Police, like those in Fargo, N.D., have bought bomb-detection robots, digital communications equipment and Kevlar helmets similar those used by soldiers in foreign wars. The onslaught of purchases for military-style equipment is being carried out with Homeland Security funds allotted since the Sept. 11, 2001 terror attacks. In Fargo, the police are equipped with a $256,643 armored truck, complete with a rotating turret. Because opportunities to use such heavy firepower are rare, the truck makes routine appearances at town picnics.

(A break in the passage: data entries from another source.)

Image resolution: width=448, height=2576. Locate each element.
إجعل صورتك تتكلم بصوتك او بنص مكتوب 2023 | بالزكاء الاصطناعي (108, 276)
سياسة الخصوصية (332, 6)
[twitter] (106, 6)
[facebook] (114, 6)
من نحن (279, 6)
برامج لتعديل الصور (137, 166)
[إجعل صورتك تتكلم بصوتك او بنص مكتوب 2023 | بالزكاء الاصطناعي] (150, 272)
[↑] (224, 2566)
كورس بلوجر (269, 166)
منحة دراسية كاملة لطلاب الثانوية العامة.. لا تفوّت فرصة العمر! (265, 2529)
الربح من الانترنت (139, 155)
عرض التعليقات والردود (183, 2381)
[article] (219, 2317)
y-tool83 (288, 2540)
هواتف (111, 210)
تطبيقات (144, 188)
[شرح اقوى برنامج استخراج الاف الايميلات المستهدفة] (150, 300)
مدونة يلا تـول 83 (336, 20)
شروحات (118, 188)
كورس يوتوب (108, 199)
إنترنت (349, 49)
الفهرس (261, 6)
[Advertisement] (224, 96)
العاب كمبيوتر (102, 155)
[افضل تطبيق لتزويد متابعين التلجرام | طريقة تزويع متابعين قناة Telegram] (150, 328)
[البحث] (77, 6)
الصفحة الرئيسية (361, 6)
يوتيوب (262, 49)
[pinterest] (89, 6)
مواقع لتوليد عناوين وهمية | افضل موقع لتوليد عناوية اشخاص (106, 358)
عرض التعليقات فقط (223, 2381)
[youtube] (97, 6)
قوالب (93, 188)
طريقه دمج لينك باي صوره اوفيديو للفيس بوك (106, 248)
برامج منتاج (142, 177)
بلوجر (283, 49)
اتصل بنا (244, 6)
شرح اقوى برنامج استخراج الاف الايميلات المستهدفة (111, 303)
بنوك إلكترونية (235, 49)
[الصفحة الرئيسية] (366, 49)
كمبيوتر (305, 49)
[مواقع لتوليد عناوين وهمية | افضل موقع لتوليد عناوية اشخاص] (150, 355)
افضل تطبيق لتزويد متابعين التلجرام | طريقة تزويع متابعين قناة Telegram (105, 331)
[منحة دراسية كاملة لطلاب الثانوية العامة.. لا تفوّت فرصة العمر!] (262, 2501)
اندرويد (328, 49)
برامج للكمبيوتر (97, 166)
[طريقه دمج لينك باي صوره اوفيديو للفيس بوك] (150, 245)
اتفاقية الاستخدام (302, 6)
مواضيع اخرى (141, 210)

Since 9/11, the Federal government has shelled out more than $34 billion in an effort to militarize police forces throughout the country. Following is a list of some of just a few of the things the report says that America’s now quasi-military police forces have purchased with the money:
- In Montgomery County, Texas, the sheriff’s department owns a $300,000 pilotless surveillance drone.
- In Garland County, Ark., a local law enforcement agency acquired four handheld bulletproof protective shields costing $600 each.

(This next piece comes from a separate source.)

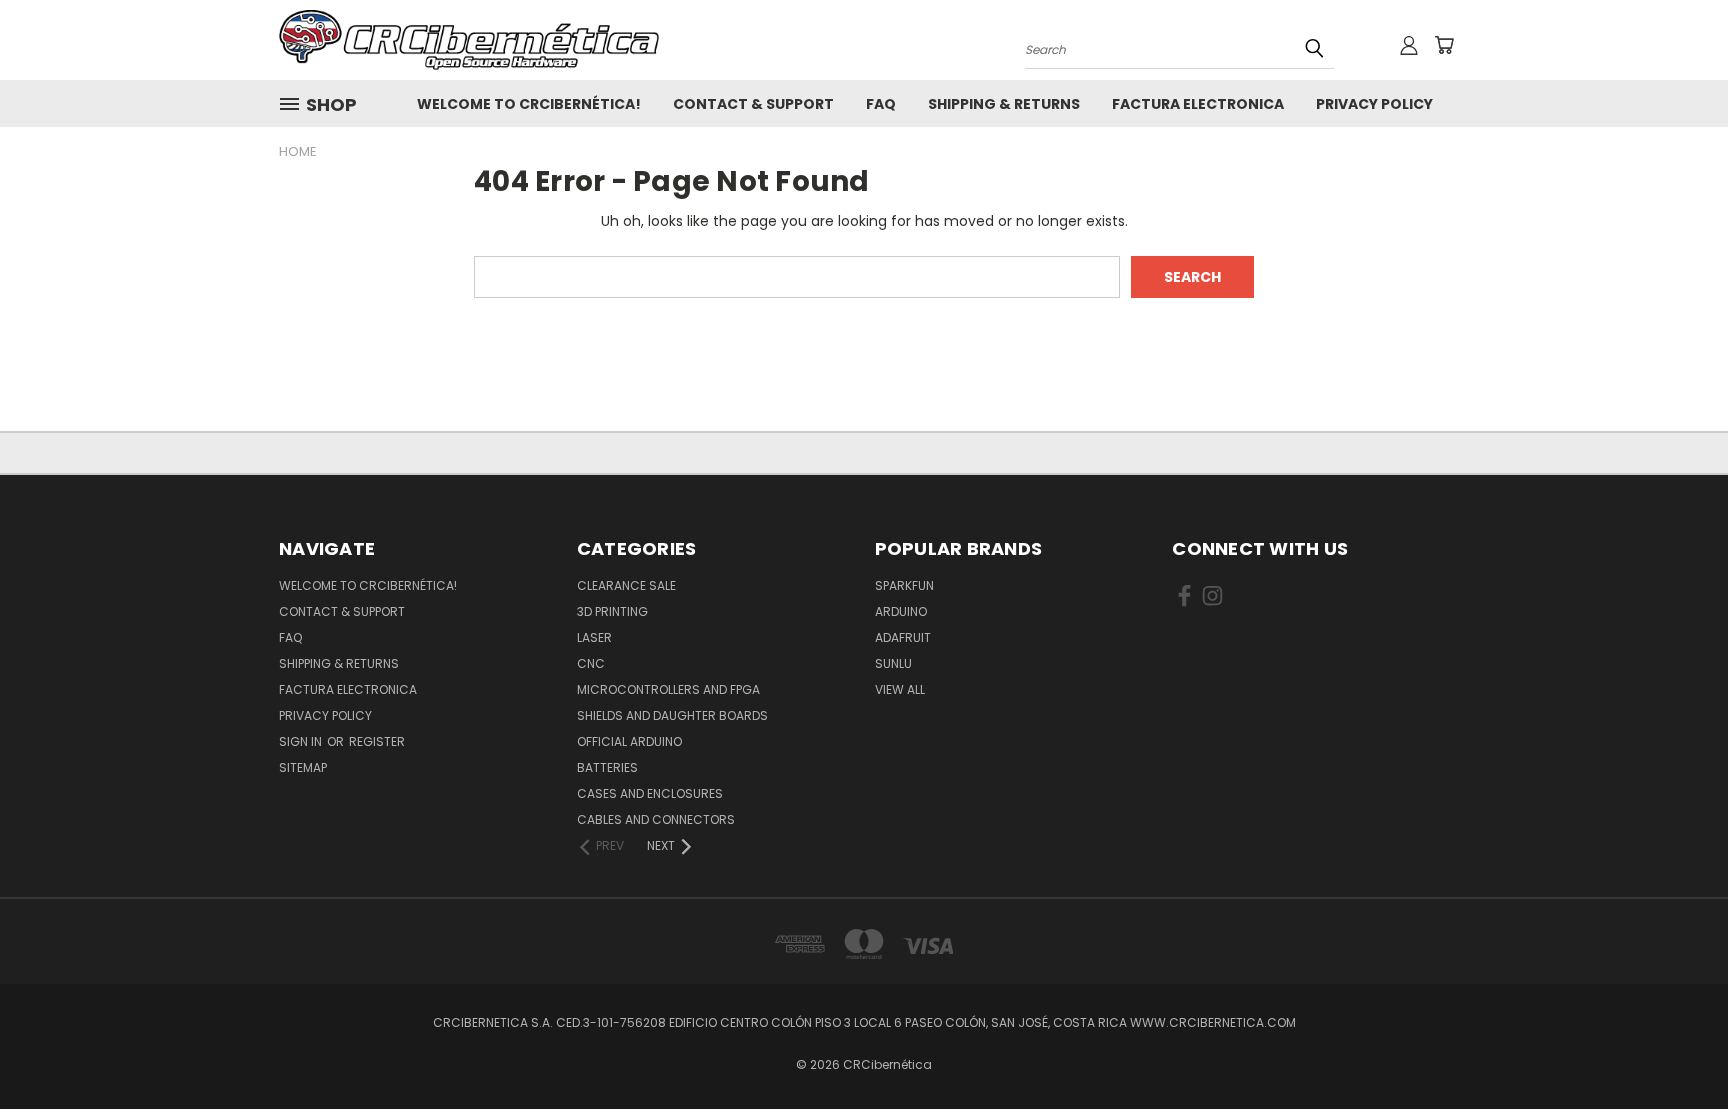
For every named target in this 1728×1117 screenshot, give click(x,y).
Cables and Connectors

- In East Baton Rouge, La., local law enforcement purchased $400 ballistic helmets.
- In Augusta, Maine, with fewer than 20,000 people and where an officer has not died from gunfire in the line of duty in more than 125 years, police bought eight $1,500 tactical vests.
- Police in Des Moines, Iowa, purchased two $180,000 bomb robots.
- The city of Ogden, Utah, is about to launch a 54-foot, remote-controlled “crime-fighting blimp” with a powerful surveillance camera.
Besides the military-style equipment being provided to officers on many forces, training procedures are taking on an increasingly martial style. Law enforcement officials in places like Fargo say that despite the fact that crime rates do not appear to be on the rise, concerns over terrorism and some right-wing militias and white supremacists have been long-standing threats.